» What is required
Extract each line of the records below that contains the word "nettoyer".

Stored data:
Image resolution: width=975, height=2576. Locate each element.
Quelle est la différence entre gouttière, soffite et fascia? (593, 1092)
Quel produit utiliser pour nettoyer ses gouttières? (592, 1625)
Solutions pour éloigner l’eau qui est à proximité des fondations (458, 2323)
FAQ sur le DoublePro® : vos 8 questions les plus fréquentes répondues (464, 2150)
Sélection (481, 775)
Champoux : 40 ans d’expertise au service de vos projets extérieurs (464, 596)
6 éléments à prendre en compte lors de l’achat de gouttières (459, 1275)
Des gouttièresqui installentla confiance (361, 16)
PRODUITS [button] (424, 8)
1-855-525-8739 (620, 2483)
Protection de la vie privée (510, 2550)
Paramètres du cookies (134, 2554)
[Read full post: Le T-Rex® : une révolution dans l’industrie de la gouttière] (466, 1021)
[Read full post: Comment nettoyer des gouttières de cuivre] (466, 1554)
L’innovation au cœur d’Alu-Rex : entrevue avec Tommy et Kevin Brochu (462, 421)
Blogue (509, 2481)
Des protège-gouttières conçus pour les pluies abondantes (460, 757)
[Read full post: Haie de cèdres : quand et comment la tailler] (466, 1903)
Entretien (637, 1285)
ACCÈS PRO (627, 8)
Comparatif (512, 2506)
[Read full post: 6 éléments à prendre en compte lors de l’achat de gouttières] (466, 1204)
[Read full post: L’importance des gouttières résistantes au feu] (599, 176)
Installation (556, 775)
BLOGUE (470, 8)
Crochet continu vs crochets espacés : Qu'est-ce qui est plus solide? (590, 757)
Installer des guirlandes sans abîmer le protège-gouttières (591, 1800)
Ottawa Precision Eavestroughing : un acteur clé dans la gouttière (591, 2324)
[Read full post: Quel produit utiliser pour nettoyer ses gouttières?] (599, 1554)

» Output of the exercise
Quel produit utiliser pour nettoyer ses gouttières? (592, 1625)
[Read full post: Comment nettoyer des gouttières de cuivre] (466, 1554)
[Read full post: Quel produit utiliser pour nettoyer ses gouttières?] (599, 1554)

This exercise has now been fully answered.